* Begin DATA ROWS *

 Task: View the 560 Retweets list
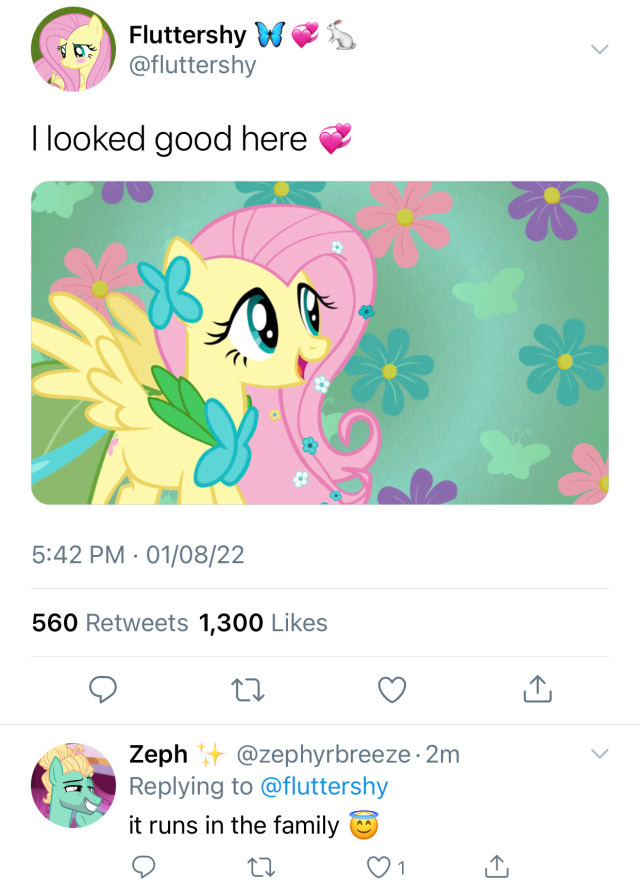(110, 623)
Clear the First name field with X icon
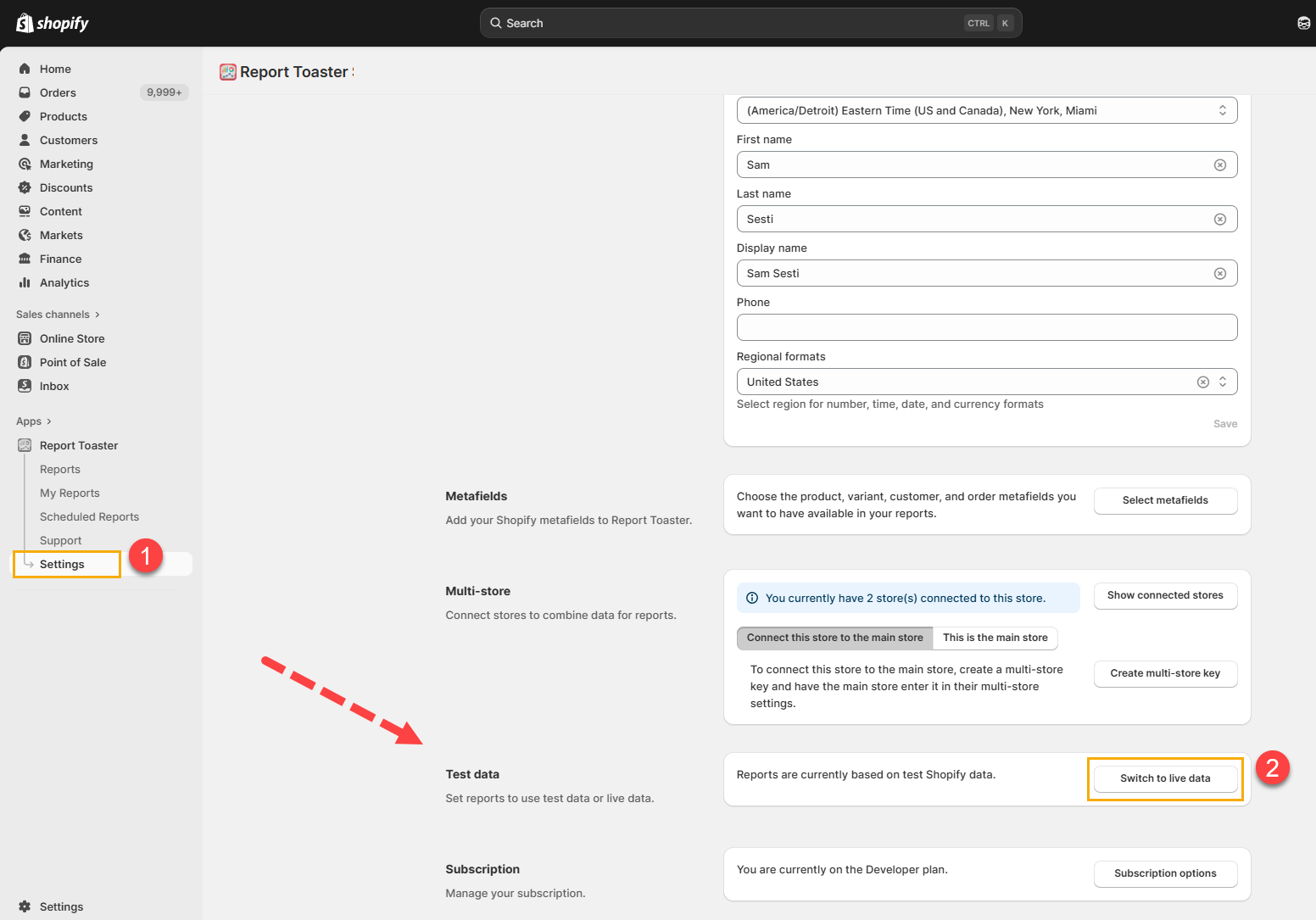This screenshot has width=1316, height=920. click(1219, 165)
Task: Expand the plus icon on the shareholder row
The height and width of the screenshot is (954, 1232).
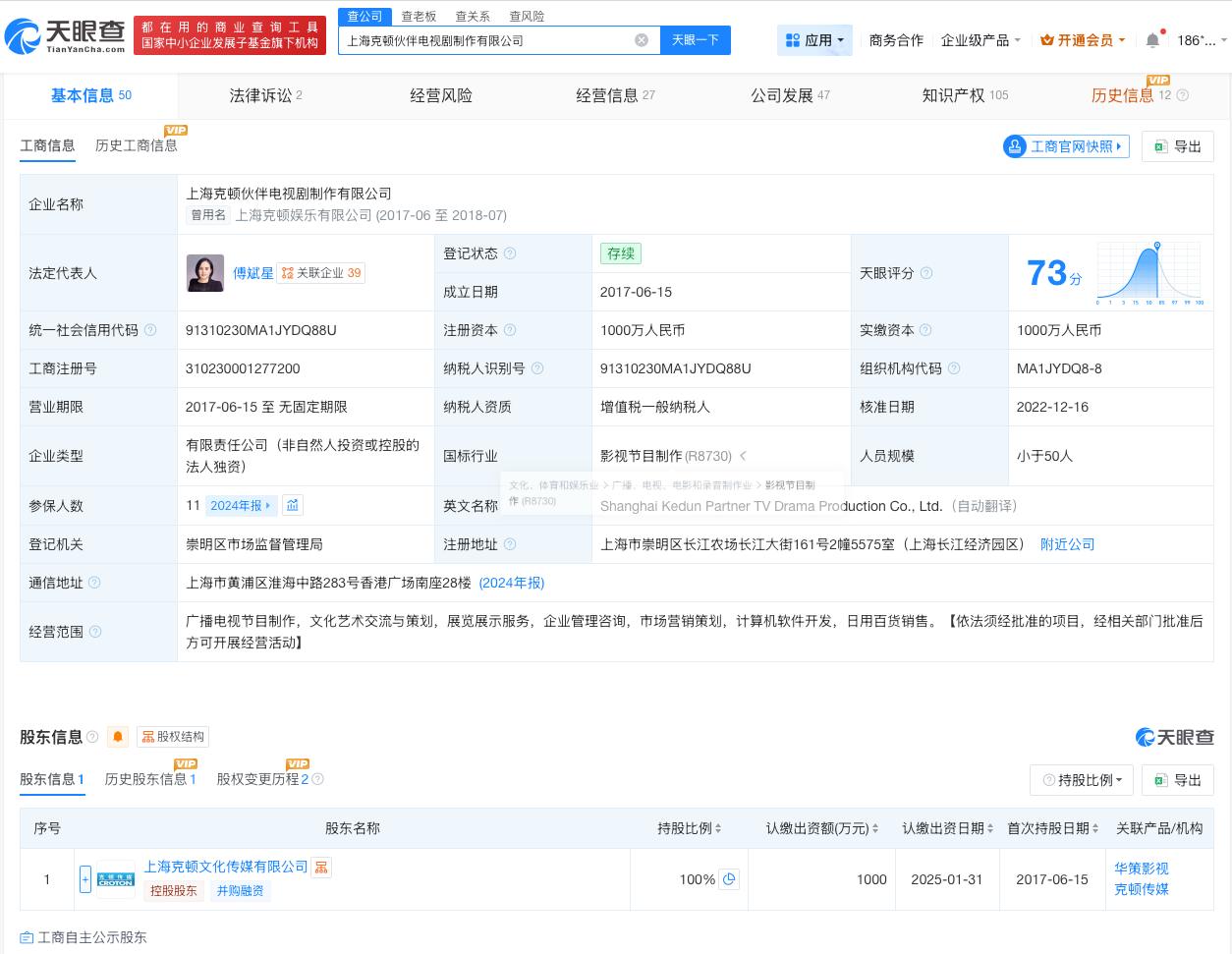Action: pos(85,879)
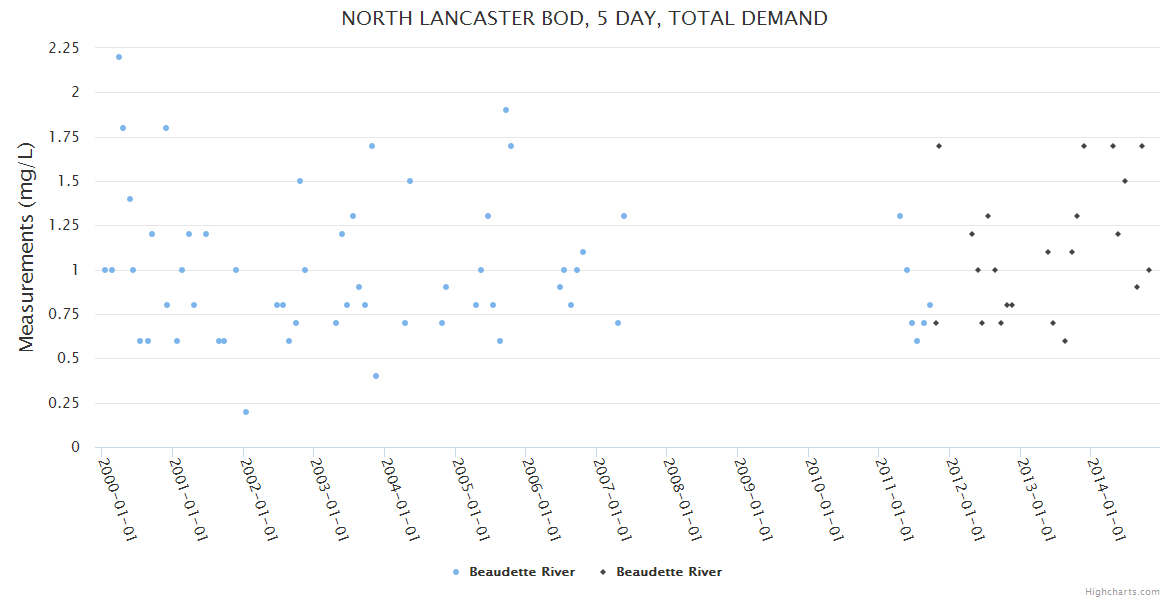
Task: Click the blue circle legend marker icon
Action: (x=456, y=572)
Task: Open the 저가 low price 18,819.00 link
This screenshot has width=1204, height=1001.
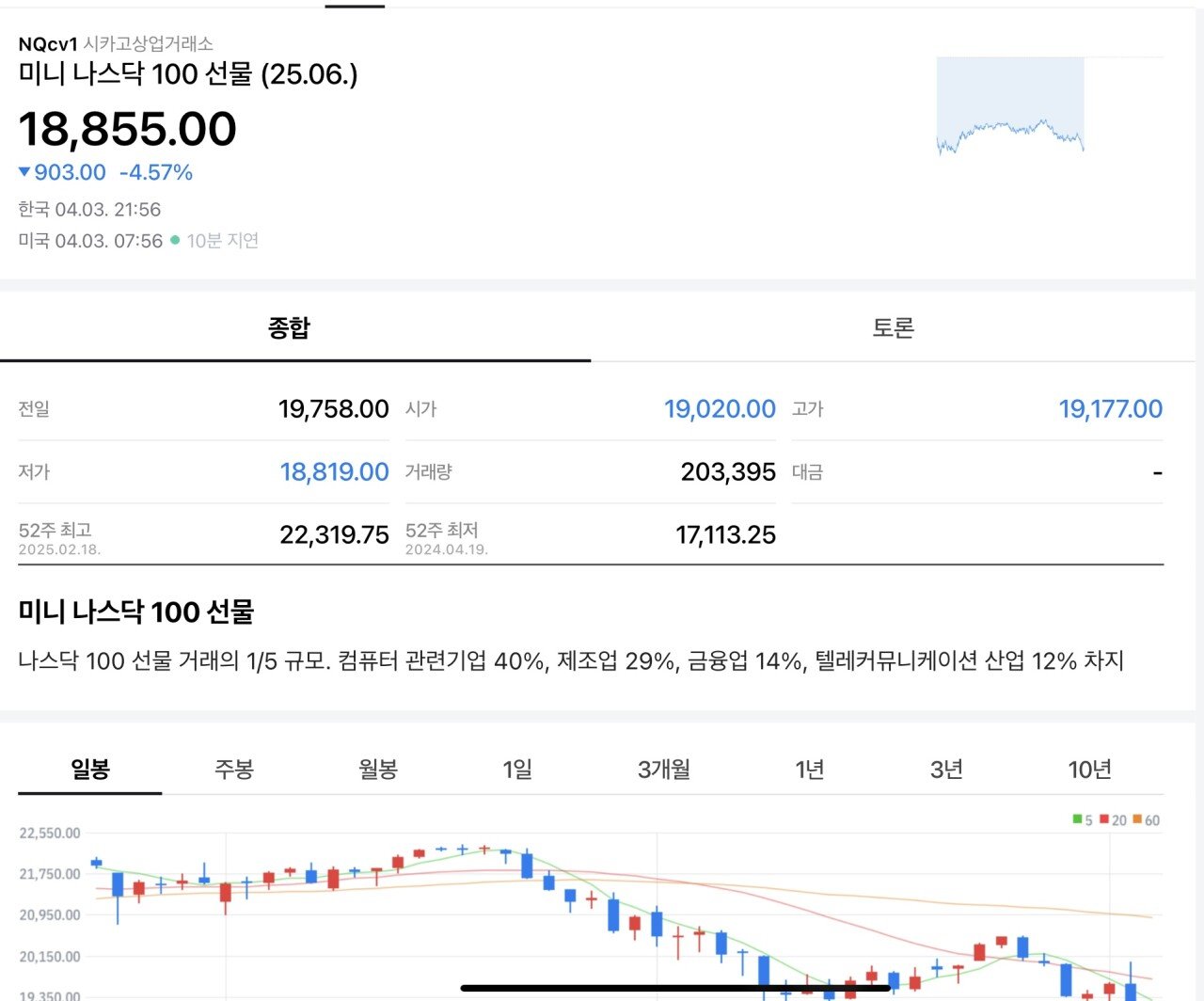Action: 334,471
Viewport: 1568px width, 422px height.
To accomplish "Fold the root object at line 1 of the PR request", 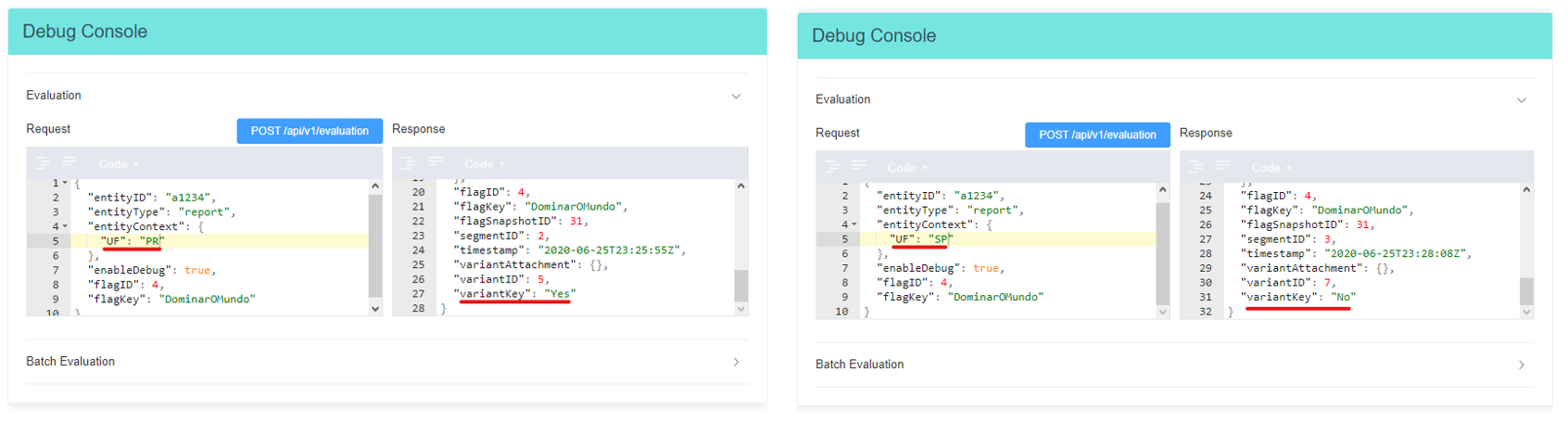I will pos(65,184).
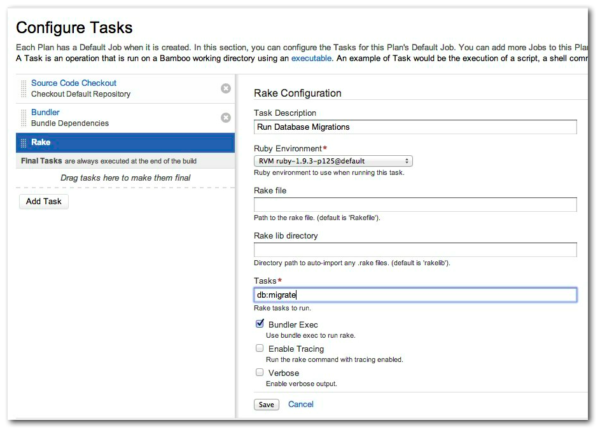The image size is (600, 430).
Task: Click the Add Task button
Action: [43, 201]
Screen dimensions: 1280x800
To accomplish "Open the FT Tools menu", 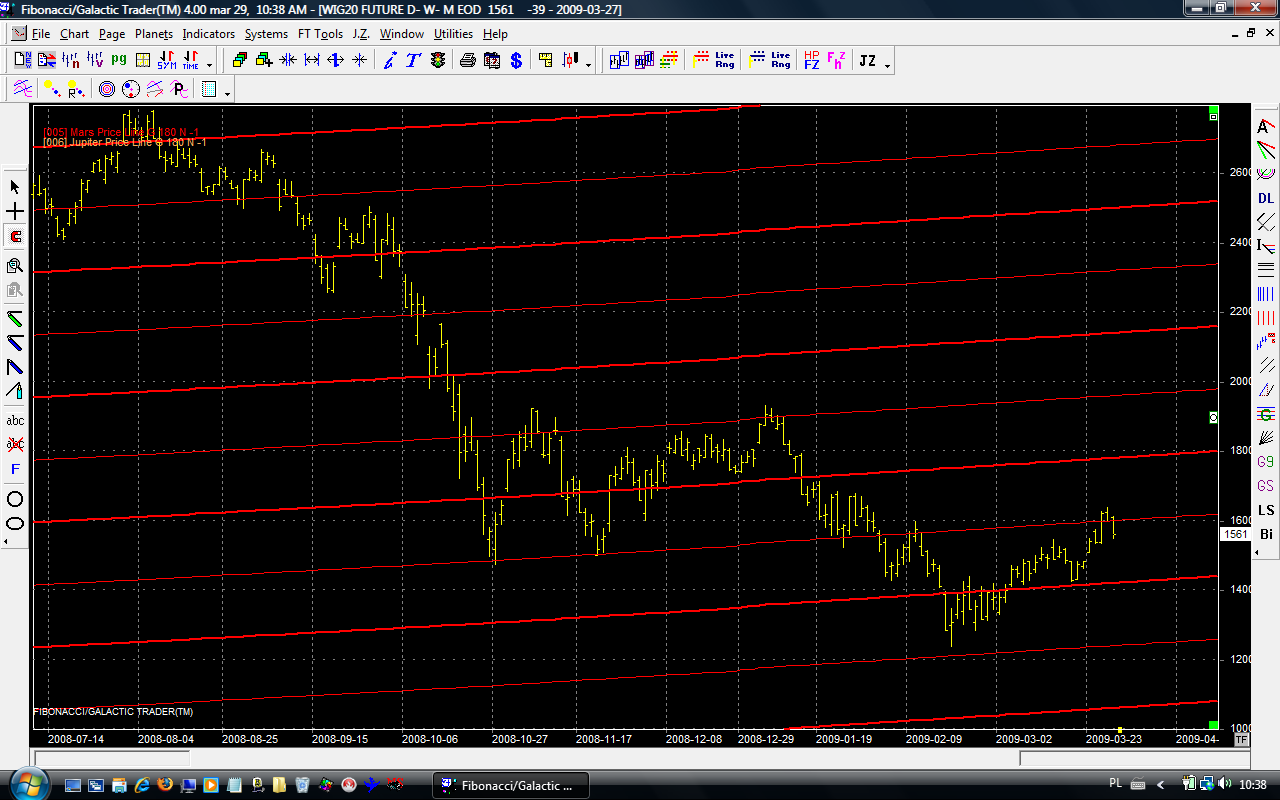I will click(x=320, y=34).
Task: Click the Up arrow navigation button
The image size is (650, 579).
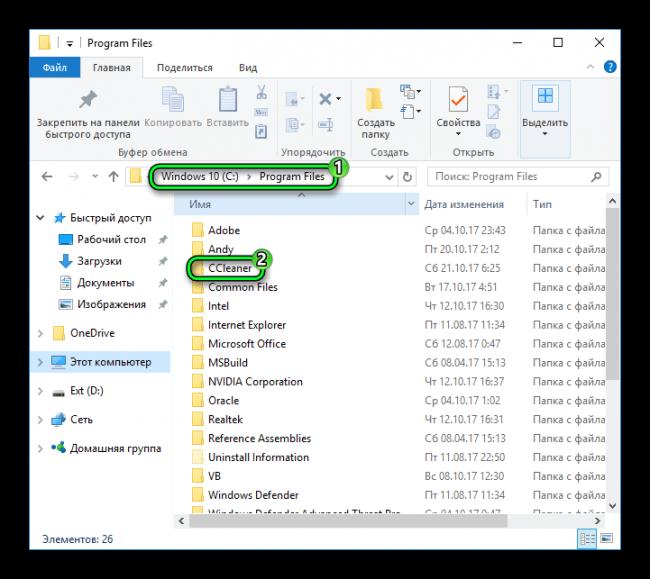Action: (112, 176)
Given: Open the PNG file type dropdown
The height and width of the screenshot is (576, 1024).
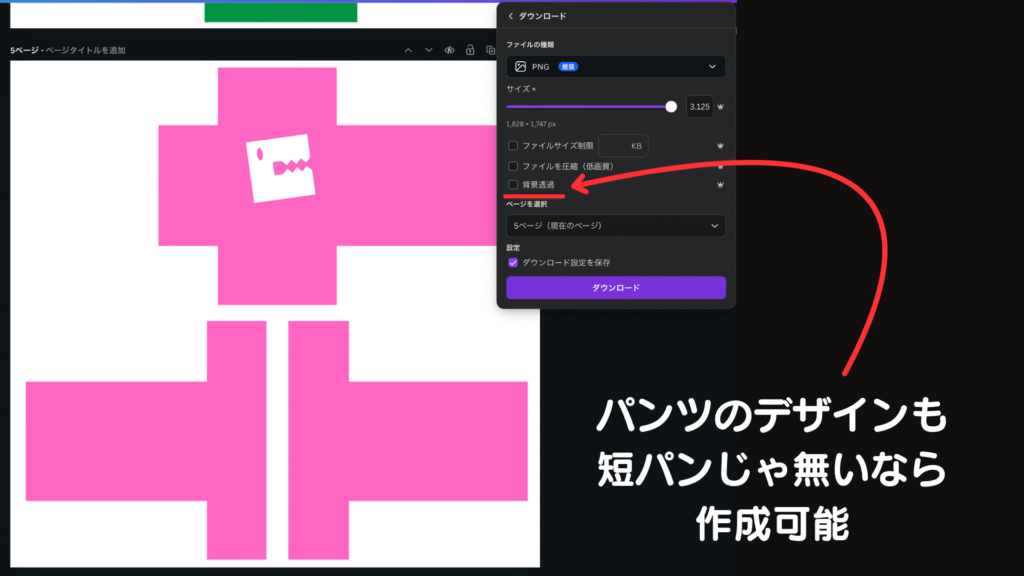Looking at the screenshot, I should (x=615, y=67).
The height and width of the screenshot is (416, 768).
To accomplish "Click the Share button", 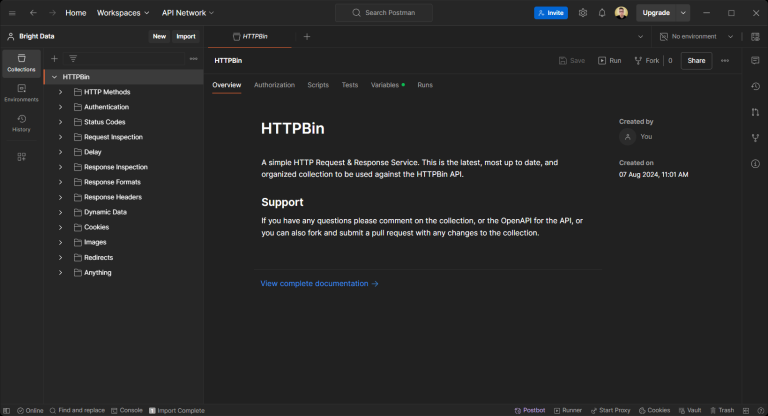I will [696, 61].
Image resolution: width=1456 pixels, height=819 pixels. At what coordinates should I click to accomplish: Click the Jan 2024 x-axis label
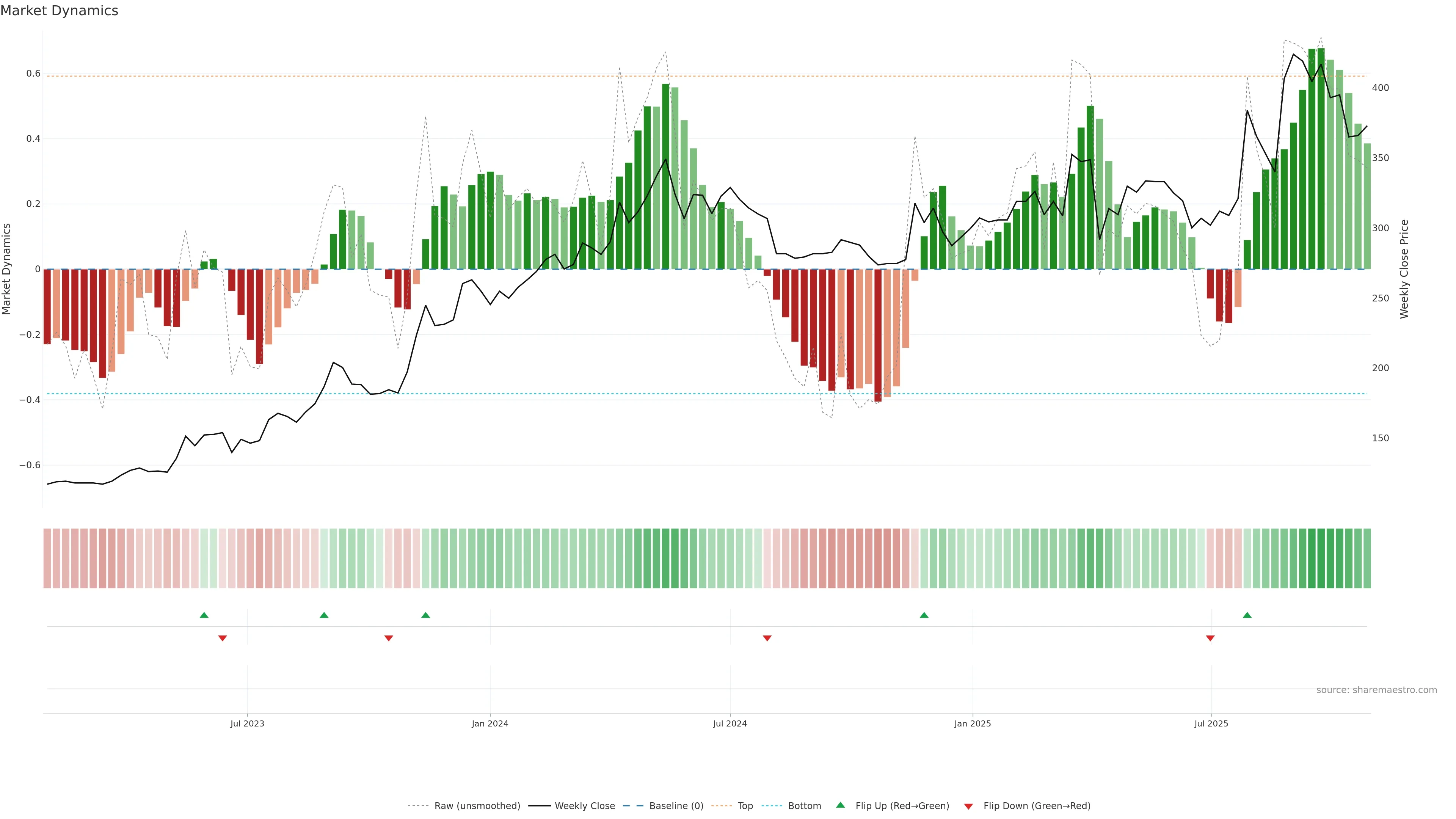coord(490,723)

* End DATA ROWS *

**STATED GOAL**.
From the listing above, copy out every line that contains the word "Task". Case counts.

**SOLUTION TO THIS EXERCISE**.
 Task: View the 560 Retweets list
Task: Expand the plus icon on the shareholder row
Task: Click the blue circle legend marker icon
Task: Open the 저가 low price 18,819.00 link
Task: Click the Add Task button
Task: Click the Up arrow navigation button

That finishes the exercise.